Instructions for the task:
Locate and copy each line in the data that contains the word "agent".
** Raw data follows **
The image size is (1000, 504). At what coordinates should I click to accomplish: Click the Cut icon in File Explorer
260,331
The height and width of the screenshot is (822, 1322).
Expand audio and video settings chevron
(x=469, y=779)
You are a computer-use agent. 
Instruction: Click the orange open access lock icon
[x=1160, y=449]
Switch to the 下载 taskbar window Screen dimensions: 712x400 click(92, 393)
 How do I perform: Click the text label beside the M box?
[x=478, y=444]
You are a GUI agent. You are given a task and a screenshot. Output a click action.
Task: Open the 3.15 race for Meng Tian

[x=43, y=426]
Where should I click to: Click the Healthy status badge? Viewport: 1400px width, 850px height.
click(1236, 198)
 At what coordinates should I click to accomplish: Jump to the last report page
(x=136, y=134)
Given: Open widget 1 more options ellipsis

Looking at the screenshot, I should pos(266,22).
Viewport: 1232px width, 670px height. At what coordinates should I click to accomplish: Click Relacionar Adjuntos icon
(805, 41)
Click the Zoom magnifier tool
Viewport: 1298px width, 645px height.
** End of Raw data **
Exercise solution:
You are a computer-use agent. 
You are a GUI agent. You are given a task and a screenshot. Output a click action.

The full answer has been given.